EXTRACT PROVIDED:
**********

Perez was one of at least 384 workers who died of heat-related causes in the U.S. over the past 10 years, according to a recent report by NPR and Columbia Journalism Investigations. Despite new protective measures just announced by President Joe Biden’s administration, the next decade is shaping up to be worse. With higher temperatures and longer heat waves already threatening outdoor workers, few employers or regulators have taken adequate steps to protect them.

Even under normal circumstances, there are no shortages of risks on the farm. Machinery, animals and chemicals all present potential hazards. Weather adds to these dangers, especially during planting and harvest, when the work simply can’t stop, and farm workers (often paid by the piece) typically don’t want to. Floods, lightning and high winds are constant threats. But in the U.S., at least, heat remains the leading cause of weather-related injury and death.

According to one study, farm workers are 35 times more likely to die of heat-related illnesses than those in other occupations. The strenuous nature of the work is one reason. But so, too, is the nature of the workforce. Of the more than 1 million crop workers in the U.S., three-quarters are foreign-born and only about half are documented. With limited legal standing, these workers are reluctant to report injuries and vulnerable to exploitation. Only a handful of states have permanent heat regulations for outdoor workers.

**********

Click-target items:
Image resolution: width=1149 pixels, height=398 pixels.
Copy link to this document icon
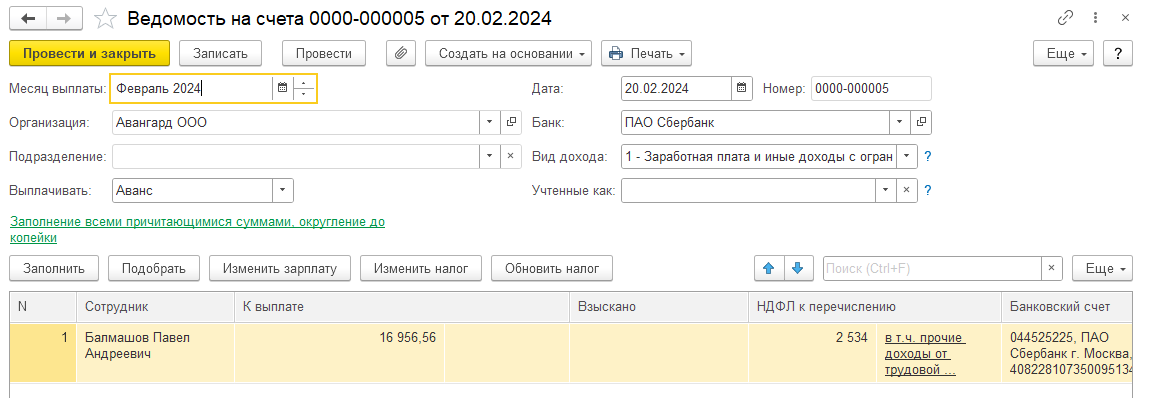(1065, 18)
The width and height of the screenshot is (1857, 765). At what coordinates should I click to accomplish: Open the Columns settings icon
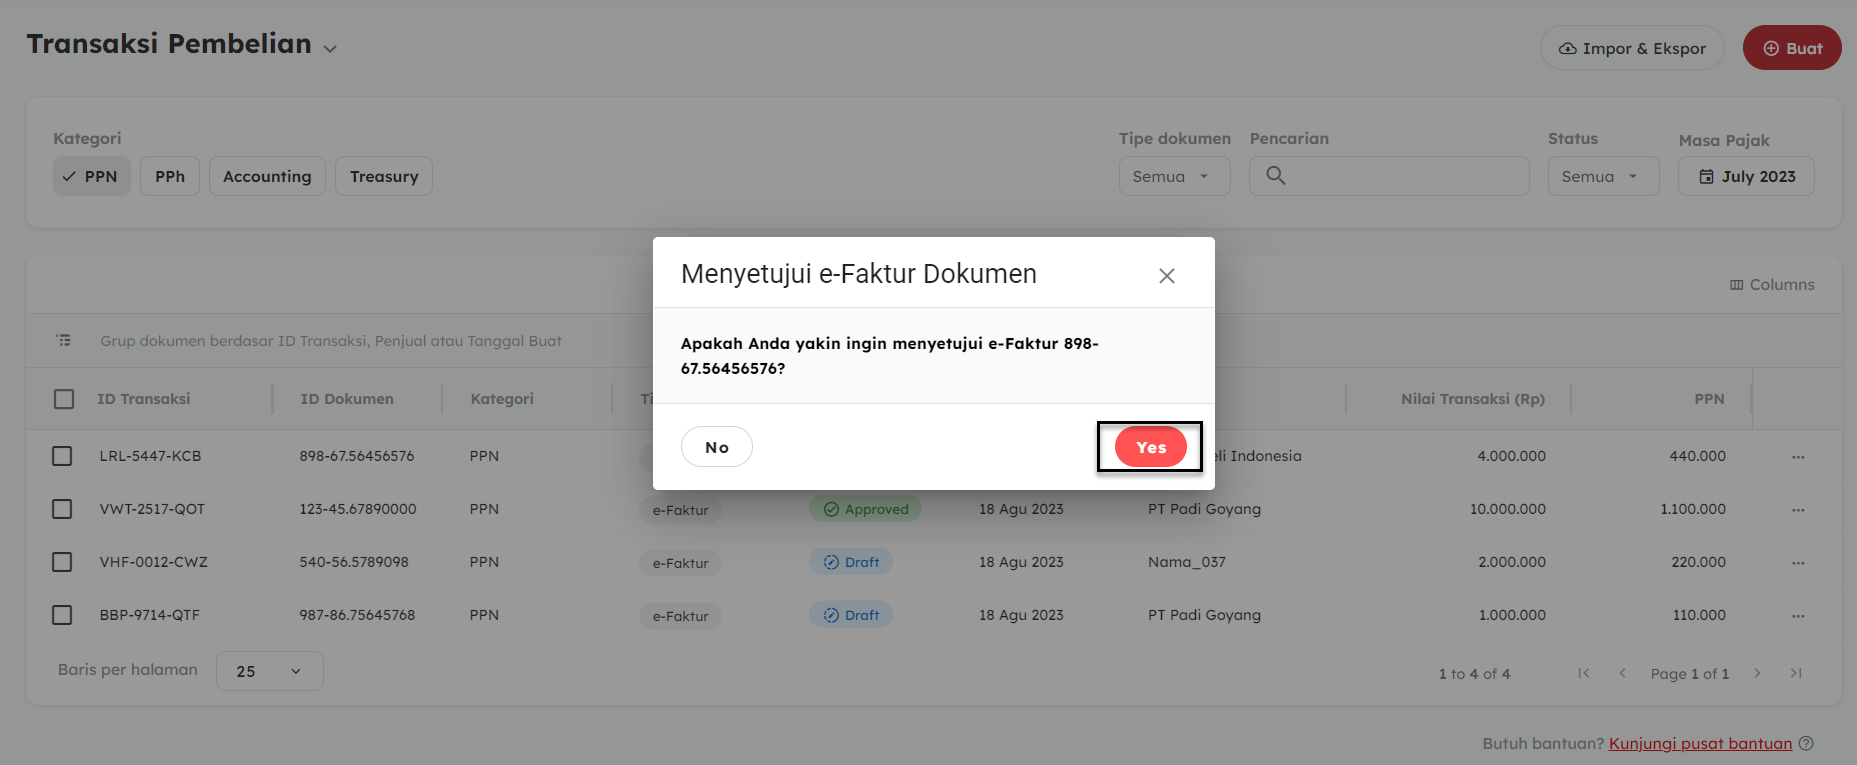pos(1737,285)
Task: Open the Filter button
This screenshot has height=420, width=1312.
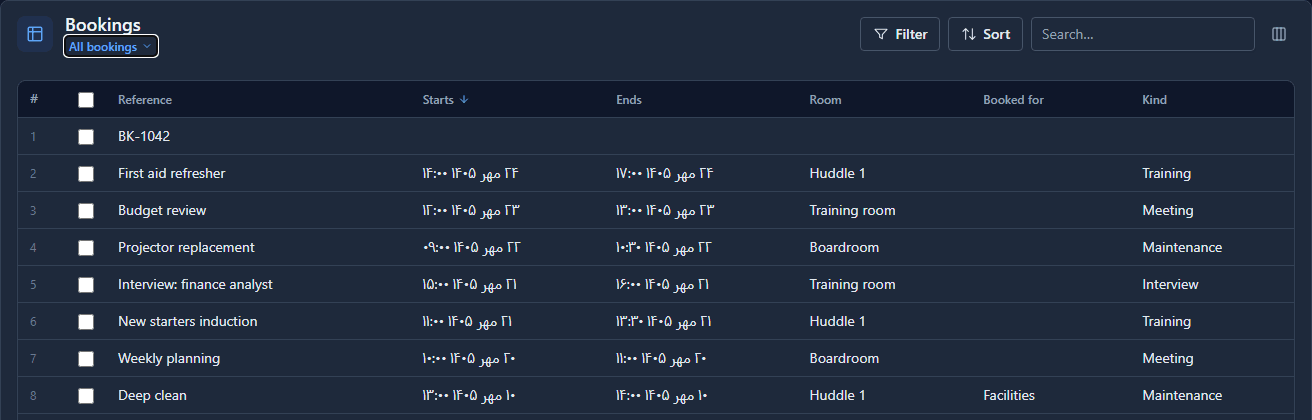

**********

GOALS:
1. How many times more likely to die of heat-related illnesses are farm workers than those in other occupations, according to the passage on heat and farm workers?
2. Repeat word for word everything in the passage on heat and farm workers from "Even under normal" down to "injury and death.".

ANSWERS FOR THE TASKS:
1. 35 times more likely.

2.
Even under normal circumstances, there are no shortages of risks on the farm. Machinery, animals and chemicals all present potential hazards. Weather adds to these dangers, especially during planting and harvest, when the work simply can’t stop, and farm workers (often paid by the piece) typically don’t want to. Floods, lightning and high winds are constant threats. But in the U.S., at least, heat remains the leading cause of weather-related injury and death.